─── Given passage
In a unanimous decision, the Appellate Division, 2nd Department, ruled that District Attorney Thomas J. Spota of Suffolk County must halt his prosecution of attorney Felix Vinluan and his clients.

"We cannot conclude that an attorney who advises a client to take an action that he or she, in good faith, believes to be legal, loses the protection of the First Amendment if his or her advice is later determined to be incorrect," Justice Randall T. Eng wrote for the panel in Matter of Vinluan v. Doyle (pdf), 08-02568.

"Indeed, it would eviscerate the right to give and receive legal counsel with respect to potential criminal liability if an attorney could be charged with conspiracy and solicitation whenever a District Attorney disagreed with that advice," the panel said.

The nurses were recruited as a group from the Philippines by SentosaCare, which operates the Avalon Gardens Rehabilitation and Health Care Center in Smithtown, N.Y.

In April 2006, they left their posts in protest over job conditions.
──────
─── The data
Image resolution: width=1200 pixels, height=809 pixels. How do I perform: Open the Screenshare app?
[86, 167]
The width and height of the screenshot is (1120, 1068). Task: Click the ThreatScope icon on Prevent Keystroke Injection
──────
─── The data
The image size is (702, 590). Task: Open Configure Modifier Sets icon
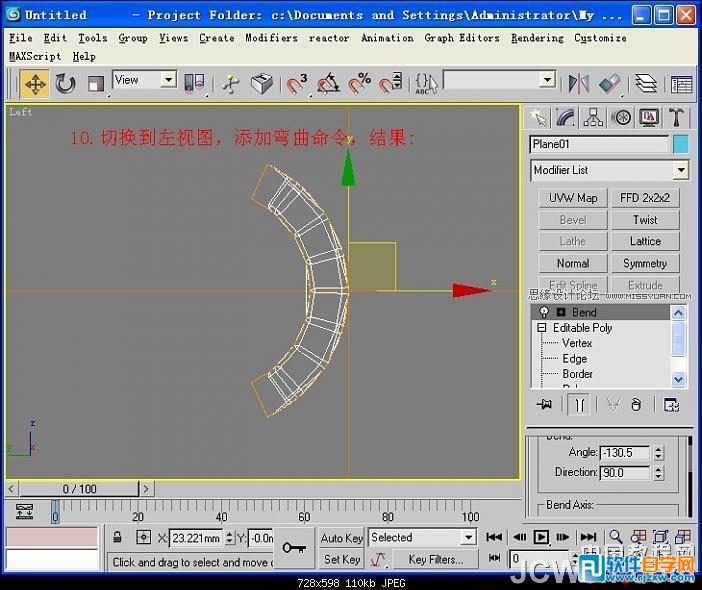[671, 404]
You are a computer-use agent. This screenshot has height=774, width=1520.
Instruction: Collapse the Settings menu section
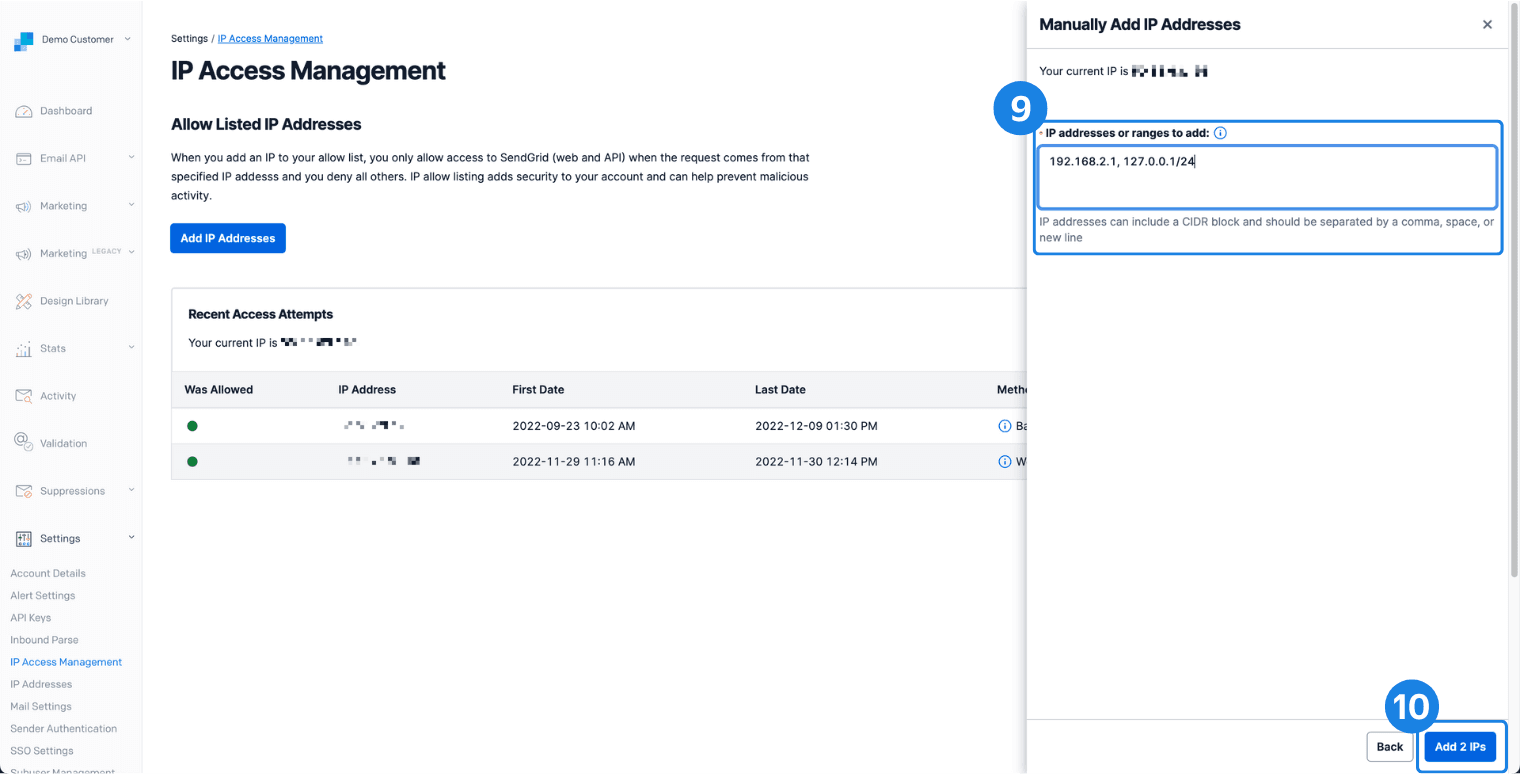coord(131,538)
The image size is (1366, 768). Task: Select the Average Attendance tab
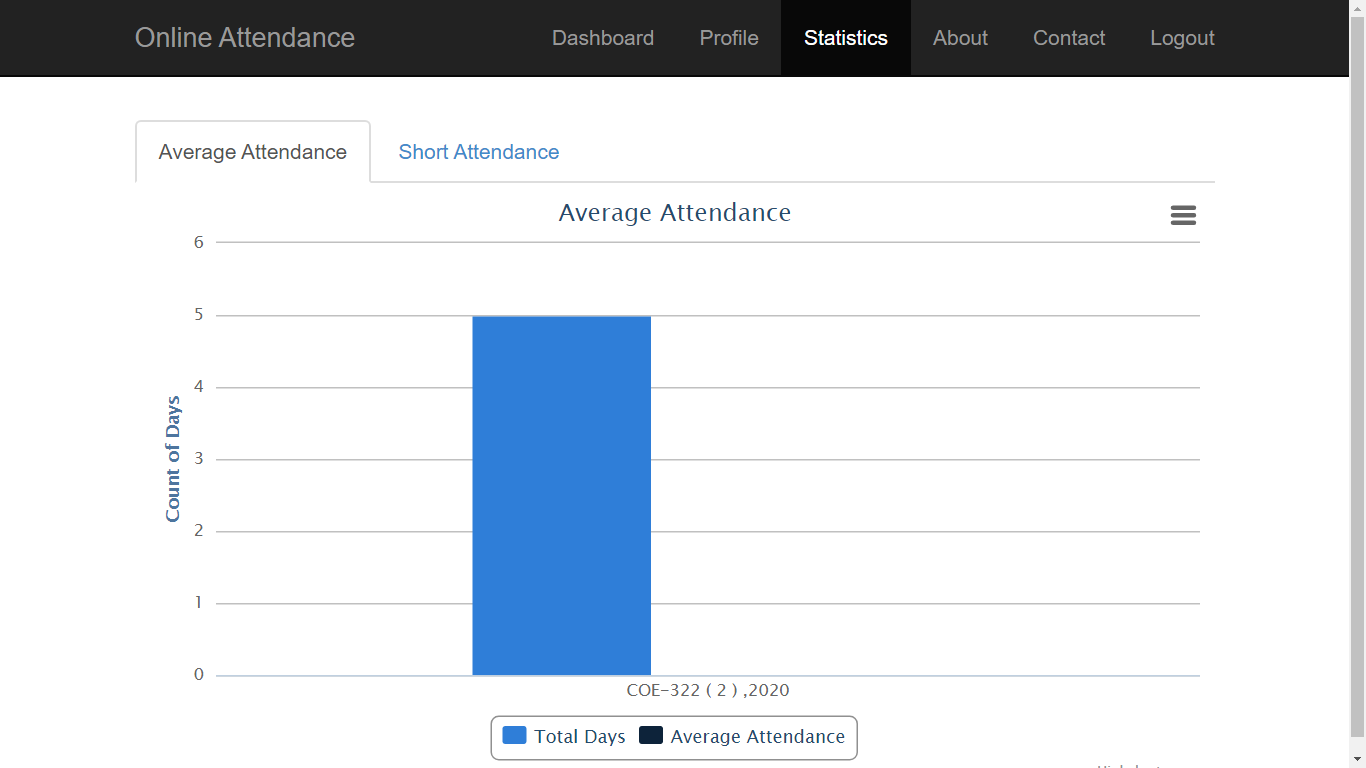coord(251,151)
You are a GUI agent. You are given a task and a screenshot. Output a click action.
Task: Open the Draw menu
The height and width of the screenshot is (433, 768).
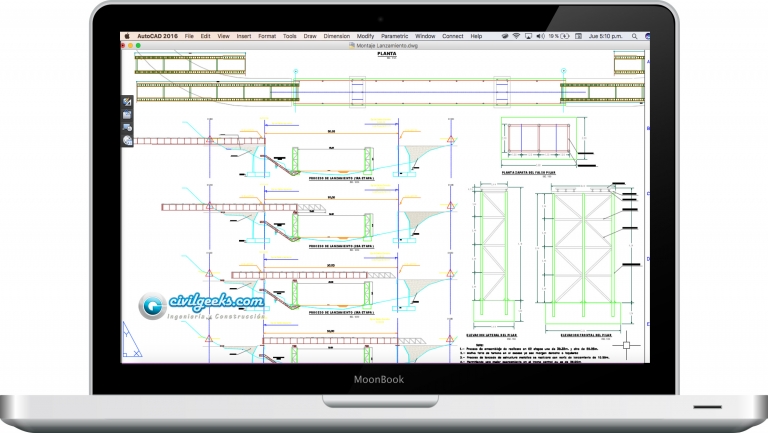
──────
§ **Task description**
Please repeat word for word the part of the passage on the Vinluan ruling that runs from "In a unanimous" up to and including "and his clients.".

§ **Exercise result**
In a unanimous decision, the Appellate Division, 2nd Department, ruled that District Attorney Thomas J. Spota of Suffolk County must halt his prosecution of attorney Felix Vinluan and his clients.